• [Task directions]: Turn the records below, from the line with "The image size is (268, 239)." through the line with "coord(157,268)", both included, into a numbered list with one line per item. Omit blank lines.

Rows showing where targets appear
========================================================================

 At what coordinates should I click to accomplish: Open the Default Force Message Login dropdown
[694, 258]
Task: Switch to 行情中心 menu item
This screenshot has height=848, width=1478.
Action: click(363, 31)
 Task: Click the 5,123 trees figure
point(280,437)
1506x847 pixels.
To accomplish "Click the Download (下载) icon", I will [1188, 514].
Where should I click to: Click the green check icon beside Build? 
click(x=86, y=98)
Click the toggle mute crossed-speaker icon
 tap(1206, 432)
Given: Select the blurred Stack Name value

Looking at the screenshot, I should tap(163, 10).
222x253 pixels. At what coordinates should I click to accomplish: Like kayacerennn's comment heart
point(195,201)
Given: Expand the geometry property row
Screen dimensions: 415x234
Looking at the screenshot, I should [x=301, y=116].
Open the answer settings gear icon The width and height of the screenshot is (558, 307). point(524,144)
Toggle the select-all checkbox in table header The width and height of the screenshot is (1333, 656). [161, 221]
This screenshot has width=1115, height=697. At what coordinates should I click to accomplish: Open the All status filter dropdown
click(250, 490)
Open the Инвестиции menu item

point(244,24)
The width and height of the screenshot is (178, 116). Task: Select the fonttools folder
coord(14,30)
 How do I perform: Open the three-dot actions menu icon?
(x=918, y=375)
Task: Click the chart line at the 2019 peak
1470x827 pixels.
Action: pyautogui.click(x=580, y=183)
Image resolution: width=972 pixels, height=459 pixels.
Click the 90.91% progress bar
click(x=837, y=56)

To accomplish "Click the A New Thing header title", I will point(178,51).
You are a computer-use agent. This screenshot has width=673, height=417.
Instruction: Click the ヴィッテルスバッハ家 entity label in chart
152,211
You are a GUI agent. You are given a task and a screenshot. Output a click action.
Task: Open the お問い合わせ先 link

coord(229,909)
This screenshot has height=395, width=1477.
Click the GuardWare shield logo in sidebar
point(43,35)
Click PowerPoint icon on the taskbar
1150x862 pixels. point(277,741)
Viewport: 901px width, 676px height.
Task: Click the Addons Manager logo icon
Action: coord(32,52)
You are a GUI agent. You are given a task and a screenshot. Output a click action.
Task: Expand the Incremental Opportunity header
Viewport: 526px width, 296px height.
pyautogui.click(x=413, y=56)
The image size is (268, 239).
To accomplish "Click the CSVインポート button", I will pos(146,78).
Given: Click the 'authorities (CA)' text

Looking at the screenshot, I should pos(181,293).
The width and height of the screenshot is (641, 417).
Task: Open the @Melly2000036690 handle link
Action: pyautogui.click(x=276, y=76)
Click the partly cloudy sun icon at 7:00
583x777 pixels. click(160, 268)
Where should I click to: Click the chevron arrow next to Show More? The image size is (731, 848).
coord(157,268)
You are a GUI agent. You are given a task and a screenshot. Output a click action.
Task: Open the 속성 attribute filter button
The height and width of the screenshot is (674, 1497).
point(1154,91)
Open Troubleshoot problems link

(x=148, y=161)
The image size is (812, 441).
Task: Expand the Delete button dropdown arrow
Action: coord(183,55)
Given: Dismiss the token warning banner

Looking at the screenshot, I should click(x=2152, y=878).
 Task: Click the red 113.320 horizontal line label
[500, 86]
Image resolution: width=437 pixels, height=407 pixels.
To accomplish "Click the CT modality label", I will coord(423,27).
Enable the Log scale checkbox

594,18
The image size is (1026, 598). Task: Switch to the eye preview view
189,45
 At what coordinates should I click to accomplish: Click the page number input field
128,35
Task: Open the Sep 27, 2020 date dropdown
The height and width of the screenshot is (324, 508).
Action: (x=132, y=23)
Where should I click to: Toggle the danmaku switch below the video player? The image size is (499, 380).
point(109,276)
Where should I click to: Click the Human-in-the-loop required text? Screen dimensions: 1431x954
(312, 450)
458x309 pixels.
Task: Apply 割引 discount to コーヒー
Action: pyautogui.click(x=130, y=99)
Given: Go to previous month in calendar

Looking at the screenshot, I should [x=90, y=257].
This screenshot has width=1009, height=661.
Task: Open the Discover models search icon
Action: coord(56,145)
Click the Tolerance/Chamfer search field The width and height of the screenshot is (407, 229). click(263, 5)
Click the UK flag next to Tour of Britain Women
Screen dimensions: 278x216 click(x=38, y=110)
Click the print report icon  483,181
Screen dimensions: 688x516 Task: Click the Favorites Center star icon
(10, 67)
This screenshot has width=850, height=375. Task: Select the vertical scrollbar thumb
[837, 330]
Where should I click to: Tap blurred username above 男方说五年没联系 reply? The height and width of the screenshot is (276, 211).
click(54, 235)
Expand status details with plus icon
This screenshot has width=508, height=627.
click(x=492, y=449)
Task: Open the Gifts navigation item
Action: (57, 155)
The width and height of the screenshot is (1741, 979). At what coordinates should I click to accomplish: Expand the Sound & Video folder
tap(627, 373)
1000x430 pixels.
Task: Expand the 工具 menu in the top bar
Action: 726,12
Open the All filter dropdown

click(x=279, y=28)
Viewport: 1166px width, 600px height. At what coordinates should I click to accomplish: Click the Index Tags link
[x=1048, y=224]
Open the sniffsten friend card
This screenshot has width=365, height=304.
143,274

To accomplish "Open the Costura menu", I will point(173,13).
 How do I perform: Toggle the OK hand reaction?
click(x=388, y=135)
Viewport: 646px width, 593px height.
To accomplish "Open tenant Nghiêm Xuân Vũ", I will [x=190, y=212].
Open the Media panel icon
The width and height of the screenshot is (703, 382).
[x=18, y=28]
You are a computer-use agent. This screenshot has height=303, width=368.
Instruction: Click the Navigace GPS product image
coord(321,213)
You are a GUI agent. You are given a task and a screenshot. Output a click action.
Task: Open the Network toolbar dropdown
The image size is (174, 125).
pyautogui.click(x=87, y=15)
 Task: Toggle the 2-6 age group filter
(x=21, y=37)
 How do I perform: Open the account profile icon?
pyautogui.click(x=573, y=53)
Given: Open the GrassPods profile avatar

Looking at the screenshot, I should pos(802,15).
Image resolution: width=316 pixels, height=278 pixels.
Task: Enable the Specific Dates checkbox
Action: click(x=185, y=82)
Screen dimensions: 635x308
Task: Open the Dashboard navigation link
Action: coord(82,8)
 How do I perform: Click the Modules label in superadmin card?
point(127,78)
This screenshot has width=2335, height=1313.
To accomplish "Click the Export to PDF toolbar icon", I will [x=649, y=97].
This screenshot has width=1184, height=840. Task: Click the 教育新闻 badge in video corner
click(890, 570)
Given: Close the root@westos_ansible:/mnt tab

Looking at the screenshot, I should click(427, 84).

========================================================================

• [Output]:
1. The image size is (268, 239).
2. To accomplish "Click the CSVインポート button", I will pos(146,78).
3. Given: Click the 'authorities (CA)' text
4. Looking at the screenshot, I should pos(181,293).
5. The width and height of the screenshot is (641, 417).
6. Task: Open the @Melly2000036690 handle link
7. Action: pyautogui.click(x=276, y=76)
8. Click the partly cloudy sun icon at 7:00
9. 583x777 pixels. click(160, 268)
10. Where should I click to: Click the chevron arrow next to Show More? The image size is (731, 848).
11. coord(157,268)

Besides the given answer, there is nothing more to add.